PROMPT: Convert all of the records below into a numbered list with one entry per line, omitting blank lines and leaving out the pictures.

[begin INFORMATION PROVIDED]

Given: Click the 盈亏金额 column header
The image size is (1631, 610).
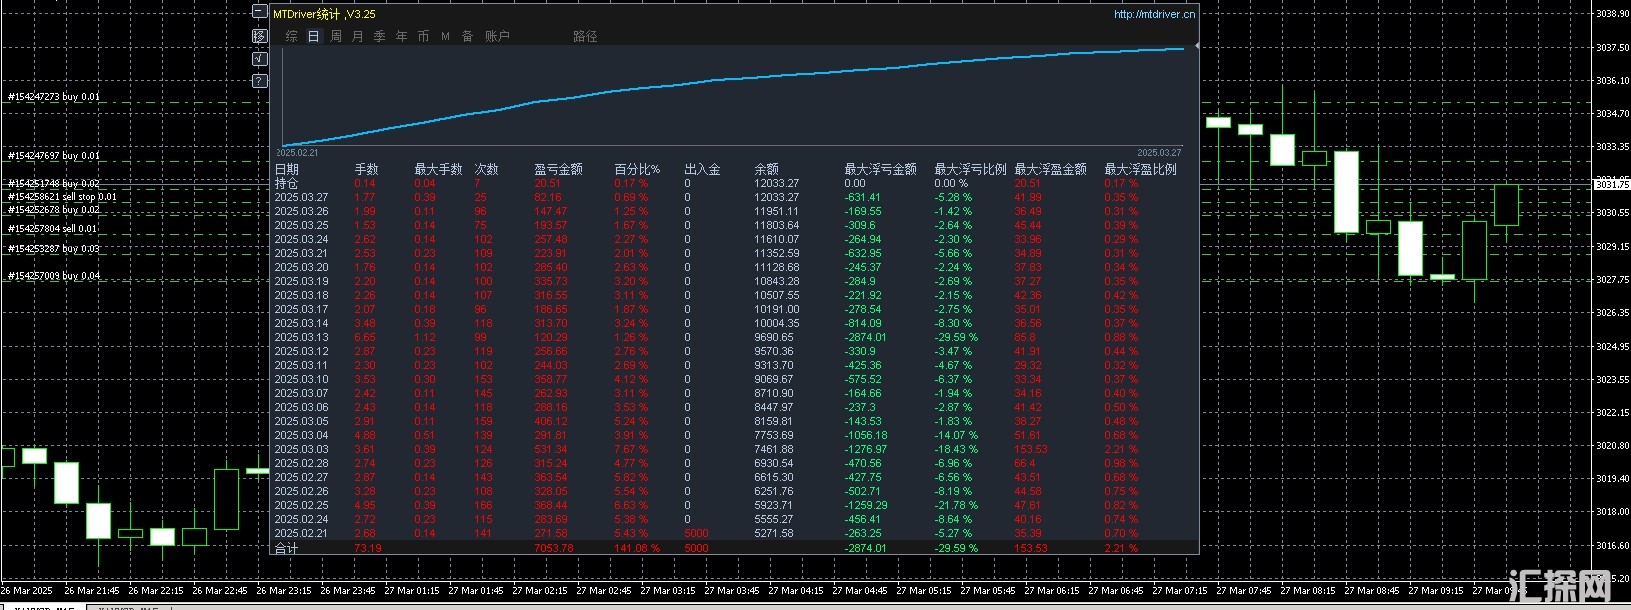Looking at the screenshot, I should tap(558, 169).
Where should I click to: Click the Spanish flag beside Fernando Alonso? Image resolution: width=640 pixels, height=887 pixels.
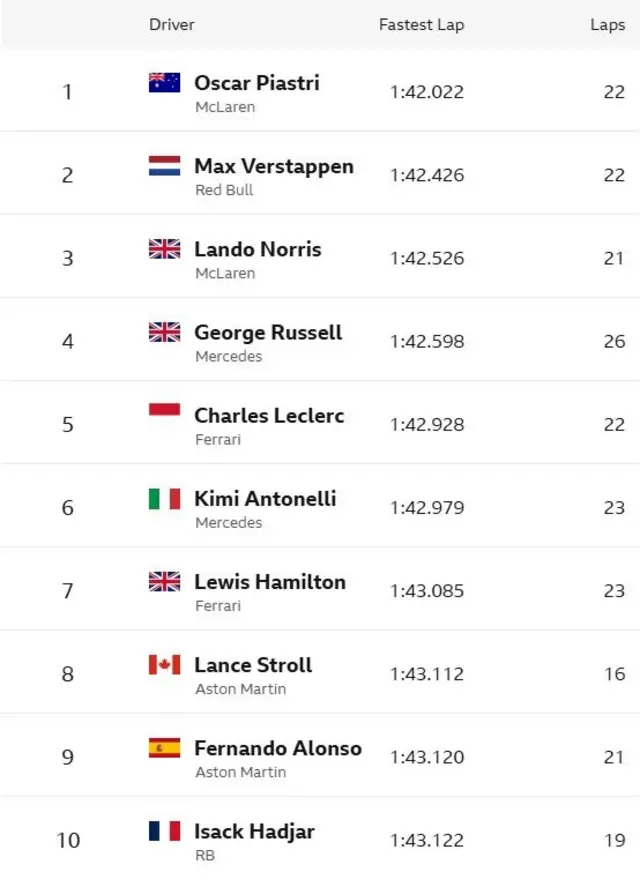pyautogui.click(x=164, y=748)

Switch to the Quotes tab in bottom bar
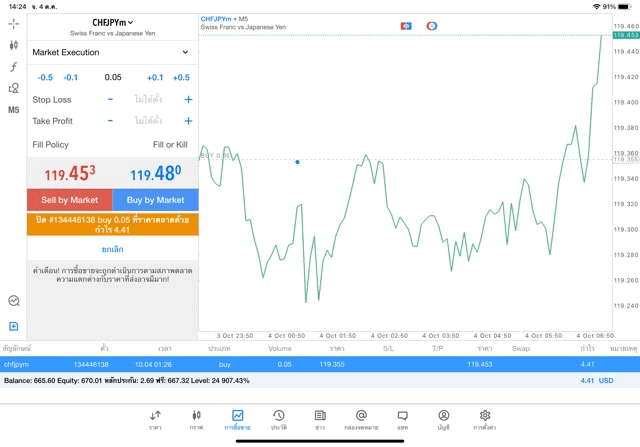tap(155, 419)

[end INFORMATION PROVIDED]

REPLY:
1. Given: Click the 盈亏金额 column header
2. The image size is (1631, 610).
3. Looking at the screenshot, I should tap(558, 169).
4. Where should I click to: Click the Spanish flag beside Fernando Alonso? Image resolution: width=640 pixels, height=887 pixels.
5. pyautogui.click(x=164, y=748)
6. Switch to the Quotes tab in bottom bar
7. tap(155, 419)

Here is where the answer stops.